Must-Read: Richard Mayhew: Medicare Reimbursement, Public Options and Medicare Buy-In

Must-Read: Richard Mayhew: Medicare Reimbursement, Public Options and Medicare Buy-In: “There has been a flurry of liberal health wonk reform proposals this week…

…@HuffPostPol: Clinton formally endorses public option and Medicare for under-55s by @citizencohn http://huff.to/29vZ1Td

…I want to see details just exactly what is meant by the Clinton proposal as it can range from aggressive administrative action small ball (as we talked about in February) to another whack at the legislative pinata…. But before I do a long wonk dive, I just want to re-iterate a very simple point. Most liberal health policy goals have a very simple summary: get more people on insurance that pays providers rates that are closer to Medicare rates than commercial large group rates. Large group rates pay providers between 40% and 100% more than Medicare for physical health service. Moving the entire employer sponsored coverage universe to paying Medicare like rates would knock 30% off of the current bill. We see this in Exchange…. Plans that are profitable tend to be paying providers Medicare plus a little bit while offering narrow networks. We see this in the proposal to move the Medicare buy-in age to 55. We see this in the proposal to have a public option…. All of these efforts are just different ways to achieve an underlying goal of reducing provider compensation by lowering the average payment per service by having more people move from high payment to provider coverage to Medicare based pricing. Everything else is details. Those details matter a lot, but the core policy thrust is fairly simple.

Must-Read: Zack Cooper et al.: The Price Ain’t Right? Hospital Prices and Health Spending on the Privately Insured

Must-Read: Yes. Constraining hospital and doctor-group market power is very important to creating a more efficient health-care system. Why do you ask?:

Zack Cooper et al.: The Price Ain’t Right? Hospital Prices and Health Spending on the Privately Insured: “Insurance claims data for 27.6 percent of individuals with private employer-sponsored insurance in the US…

…between 2007 and 2011… [shows] the variation in hospital prices within and across geographic areas…. First, health care spending per privately insured beneficiary varies by a factor of three across the 306 Hospital Referral Regions (HRRs) in the US…. The correlation… [with] Medicare… across HRRs is only 0.14. Second, variation in providers’ transaction prices across HRRs is the primary driver of spending variation for the privately insured, whereas variation in the quantity of care provided across HRRs is the primary driver of Medicare spending variation…. Third, we document large dispersion in overall inpatient hospital prices and in prices for seven relatively homogenous procedures…. Finally, hospital prices are positively associated with indicators of hospital market power… prices in monopoly markets are 15.3 percent higher than those in markets with four or more hospitals.

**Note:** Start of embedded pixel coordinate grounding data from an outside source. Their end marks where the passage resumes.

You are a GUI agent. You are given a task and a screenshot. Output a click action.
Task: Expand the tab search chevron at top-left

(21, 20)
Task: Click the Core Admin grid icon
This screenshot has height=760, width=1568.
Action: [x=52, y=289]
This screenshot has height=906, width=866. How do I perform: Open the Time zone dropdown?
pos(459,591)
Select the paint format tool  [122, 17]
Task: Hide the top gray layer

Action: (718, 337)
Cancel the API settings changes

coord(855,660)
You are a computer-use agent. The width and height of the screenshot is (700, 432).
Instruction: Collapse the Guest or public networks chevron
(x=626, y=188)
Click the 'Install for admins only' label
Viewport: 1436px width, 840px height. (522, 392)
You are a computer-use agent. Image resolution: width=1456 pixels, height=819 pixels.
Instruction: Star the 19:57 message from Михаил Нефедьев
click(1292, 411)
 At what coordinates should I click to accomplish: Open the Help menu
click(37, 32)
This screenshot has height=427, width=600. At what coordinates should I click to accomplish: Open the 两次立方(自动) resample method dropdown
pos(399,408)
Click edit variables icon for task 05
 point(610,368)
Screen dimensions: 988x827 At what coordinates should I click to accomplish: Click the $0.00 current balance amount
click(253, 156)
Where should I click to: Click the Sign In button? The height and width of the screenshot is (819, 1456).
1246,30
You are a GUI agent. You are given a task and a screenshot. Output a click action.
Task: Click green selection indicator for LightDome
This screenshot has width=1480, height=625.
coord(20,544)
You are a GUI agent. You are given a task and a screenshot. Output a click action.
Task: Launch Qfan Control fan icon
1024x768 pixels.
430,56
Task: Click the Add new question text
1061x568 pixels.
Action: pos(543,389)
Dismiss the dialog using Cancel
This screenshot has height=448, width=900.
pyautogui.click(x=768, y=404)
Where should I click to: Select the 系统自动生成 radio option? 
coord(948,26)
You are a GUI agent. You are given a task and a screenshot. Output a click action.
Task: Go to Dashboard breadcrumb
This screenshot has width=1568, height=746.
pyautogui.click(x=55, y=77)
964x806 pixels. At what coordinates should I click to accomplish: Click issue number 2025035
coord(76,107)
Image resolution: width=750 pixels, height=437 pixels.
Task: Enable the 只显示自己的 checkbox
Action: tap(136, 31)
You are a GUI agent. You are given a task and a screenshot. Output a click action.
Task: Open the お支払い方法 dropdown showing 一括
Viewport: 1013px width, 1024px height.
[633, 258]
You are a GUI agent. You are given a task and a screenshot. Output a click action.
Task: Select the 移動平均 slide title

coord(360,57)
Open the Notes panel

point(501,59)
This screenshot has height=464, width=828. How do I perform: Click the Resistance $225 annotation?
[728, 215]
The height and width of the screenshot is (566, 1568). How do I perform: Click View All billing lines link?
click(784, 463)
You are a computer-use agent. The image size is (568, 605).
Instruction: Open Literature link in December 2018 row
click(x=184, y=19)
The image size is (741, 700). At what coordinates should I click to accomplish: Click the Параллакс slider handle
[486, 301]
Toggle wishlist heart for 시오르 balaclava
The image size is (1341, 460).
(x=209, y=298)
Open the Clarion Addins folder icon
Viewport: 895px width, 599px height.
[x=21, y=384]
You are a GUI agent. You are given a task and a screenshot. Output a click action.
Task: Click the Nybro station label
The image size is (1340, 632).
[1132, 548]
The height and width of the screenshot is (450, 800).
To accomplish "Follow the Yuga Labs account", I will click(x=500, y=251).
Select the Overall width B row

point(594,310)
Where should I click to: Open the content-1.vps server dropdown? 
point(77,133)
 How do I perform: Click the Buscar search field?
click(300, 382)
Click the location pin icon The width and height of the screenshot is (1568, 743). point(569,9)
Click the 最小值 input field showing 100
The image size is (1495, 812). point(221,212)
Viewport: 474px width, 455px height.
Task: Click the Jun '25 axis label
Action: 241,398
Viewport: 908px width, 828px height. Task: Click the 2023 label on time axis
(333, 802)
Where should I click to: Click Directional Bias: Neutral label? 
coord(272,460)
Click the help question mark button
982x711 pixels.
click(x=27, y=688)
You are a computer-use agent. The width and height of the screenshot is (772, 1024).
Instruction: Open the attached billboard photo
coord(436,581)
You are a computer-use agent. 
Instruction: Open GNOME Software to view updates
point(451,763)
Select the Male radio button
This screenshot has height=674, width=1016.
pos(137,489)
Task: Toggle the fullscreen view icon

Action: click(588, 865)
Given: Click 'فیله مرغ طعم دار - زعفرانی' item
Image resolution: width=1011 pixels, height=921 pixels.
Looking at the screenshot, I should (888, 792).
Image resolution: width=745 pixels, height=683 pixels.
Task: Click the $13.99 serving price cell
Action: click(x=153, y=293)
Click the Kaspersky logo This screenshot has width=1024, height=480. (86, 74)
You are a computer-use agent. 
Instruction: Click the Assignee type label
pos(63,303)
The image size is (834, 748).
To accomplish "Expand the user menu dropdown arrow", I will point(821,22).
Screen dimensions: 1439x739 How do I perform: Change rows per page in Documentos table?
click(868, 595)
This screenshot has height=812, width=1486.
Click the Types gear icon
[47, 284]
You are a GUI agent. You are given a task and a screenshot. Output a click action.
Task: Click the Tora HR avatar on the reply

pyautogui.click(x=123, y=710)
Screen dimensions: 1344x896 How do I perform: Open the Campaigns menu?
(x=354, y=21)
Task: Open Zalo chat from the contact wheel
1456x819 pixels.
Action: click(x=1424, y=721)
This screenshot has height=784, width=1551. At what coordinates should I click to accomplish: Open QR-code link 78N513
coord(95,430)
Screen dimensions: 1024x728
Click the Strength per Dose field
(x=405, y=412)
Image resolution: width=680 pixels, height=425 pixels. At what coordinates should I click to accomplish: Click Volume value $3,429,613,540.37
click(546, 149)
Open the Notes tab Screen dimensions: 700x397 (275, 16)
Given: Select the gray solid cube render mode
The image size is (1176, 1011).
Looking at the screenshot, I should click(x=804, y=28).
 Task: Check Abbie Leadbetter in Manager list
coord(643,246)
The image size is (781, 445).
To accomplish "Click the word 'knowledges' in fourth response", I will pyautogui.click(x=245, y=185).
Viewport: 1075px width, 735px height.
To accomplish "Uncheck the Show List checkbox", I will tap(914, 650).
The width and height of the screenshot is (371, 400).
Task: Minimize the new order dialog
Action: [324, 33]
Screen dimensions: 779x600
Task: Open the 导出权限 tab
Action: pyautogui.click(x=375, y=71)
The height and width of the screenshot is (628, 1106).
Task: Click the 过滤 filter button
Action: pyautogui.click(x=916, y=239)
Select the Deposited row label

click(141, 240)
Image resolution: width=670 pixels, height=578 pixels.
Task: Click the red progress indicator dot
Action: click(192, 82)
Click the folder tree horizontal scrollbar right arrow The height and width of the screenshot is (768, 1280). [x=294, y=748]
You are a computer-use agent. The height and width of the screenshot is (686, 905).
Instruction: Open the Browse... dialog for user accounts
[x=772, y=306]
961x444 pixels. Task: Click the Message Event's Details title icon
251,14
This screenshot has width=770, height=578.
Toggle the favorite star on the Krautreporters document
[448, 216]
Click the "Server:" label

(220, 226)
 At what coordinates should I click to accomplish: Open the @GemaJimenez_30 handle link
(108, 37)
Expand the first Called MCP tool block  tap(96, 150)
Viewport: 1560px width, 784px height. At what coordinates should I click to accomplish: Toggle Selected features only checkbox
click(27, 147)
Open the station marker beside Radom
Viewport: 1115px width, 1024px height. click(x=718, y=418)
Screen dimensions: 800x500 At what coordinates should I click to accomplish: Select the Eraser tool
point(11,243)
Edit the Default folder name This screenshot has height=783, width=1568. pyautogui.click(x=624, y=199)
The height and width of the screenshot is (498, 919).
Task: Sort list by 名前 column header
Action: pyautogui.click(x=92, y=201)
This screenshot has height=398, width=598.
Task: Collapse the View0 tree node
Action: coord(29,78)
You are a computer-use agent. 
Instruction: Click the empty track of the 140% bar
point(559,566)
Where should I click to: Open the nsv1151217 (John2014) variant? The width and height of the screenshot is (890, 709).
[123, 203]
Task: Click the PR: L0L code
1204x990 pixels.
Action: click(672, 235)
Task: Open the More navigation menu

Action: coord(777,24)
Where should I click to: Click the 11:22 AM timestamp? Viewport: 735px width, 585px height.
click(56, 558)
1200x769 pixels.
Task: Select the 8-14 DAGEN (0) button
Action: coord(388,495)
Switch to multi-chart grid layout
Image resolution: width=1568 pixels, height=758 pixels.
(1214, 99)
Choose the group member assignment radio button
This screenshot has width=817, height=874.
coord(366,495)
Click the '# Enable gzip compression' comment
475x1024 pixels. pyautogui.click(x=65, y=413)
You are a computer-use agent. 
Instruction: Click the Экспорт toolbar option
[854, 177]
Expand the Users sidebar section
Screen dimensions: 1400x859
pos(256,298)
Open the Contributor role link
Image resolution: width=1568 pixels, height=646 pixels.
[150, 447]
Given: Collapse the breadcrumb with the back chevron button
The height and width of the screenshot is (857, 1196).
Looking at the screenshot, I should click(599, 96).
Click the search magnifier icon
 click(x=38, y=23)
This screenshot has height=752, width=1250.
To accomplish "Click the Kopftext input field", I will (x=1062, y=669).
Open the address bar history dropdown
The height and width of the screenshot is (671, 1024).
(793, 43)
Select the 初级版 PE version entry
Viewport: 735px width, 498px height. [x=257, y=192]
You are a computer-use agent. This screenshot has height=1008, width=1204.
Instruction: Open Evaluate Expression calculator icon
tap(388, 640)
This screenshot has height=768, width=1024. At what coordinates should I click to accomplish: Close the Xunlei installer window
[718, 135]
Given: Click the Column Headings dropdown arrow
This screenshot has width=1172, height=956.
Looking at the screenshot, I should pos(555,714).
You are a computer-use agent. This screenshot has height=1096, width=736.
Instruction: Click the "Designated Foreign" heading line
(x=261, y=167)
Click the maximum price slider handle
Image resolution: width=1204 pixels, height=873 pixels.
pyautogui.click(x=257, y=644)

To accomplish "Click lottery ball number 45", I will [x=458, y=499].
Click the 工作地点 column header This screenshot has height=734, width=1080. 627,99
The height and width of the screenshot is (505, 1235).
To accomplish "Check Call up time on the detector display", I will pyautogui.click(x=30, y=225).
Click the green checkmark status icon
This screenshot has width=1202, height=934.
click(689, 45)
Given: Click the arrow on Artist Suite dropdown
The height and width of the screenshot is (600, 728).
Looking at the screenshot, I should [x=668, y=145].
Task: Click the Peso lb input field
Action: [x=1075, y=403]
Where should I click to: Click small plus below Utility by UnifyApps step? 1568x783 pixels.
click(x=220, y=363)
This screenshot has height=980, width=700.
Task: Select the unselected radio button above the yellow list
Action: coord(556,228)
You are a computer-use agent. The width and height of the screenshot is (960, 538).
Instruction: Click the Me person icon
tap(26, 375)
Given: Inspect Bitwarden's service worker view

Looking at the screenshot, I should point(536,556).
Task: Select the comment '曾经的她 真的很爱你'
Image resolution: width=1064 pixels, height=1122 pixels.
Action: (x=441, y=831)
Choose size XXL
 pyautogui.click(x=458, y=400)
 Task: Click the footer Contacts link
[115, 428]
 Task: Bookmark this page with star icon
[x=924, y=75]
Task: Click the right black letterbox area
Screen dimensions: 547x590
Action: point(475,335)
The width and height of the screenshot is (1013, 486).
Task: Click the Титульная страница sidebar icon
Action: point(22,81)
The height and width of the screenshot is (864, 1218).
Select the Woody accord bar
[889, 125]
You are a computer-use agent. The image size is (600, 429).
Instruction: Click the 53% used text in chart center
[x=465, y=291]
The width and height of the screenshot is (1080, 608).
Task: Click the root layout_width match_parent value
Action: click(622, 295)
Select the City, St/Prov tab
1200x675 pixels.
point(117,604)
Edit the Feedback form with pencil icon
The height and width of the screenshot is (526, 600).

Must-Read: Nicholas Bagley, Amitabh Chandra, and Austin Frakt: Correcting Signals for Innovation in Health Care

Nicholas Bagley, Amitabh Chandra, and Austin Frakt: Correcting Signals for Innovation in Health Care: “A combination of legal rules and institutional forces pushes health plans to cover nearly every medical innovation…

…The result is that many Americans are effectively forced to over-insure themselves for coverage of some therapies they do not much value. At the same time, others might be willing to spend even more on health plans that would cover therapies that are not considered medically necessary or that have not yet been developed. Technology developers thus receive distorted signals about the size of the market for new innovations, leading them to develop medical treatments that are not in line with what Americans would demand in a wellfunctioning market….

The most prominent policy ideas for reining in spending growth concentrate on slowing the rate of technology diffusion. In so doing, they fail to fully grapple with the mix and pace of technology innovation…. Addressing the incentives for technology development, and not just its diffusion once invented, is critical. We therefore advance a handful of policy proposals to adjust the innovation signal…. (1) Replacing the tax exclusion for employer-provided health insurance with a tax credit, (2) strengthening Medicare’s coverage determination process, and (3) experimenting with reference pricing for certain therapies…. Alternative approaches to tackling the one-size-fits-all nature of insurance–in particular, allowing health plans to compete on the scope of what technologies they cover–would require regulations that are unlikely ever to be politically and culturally attractive.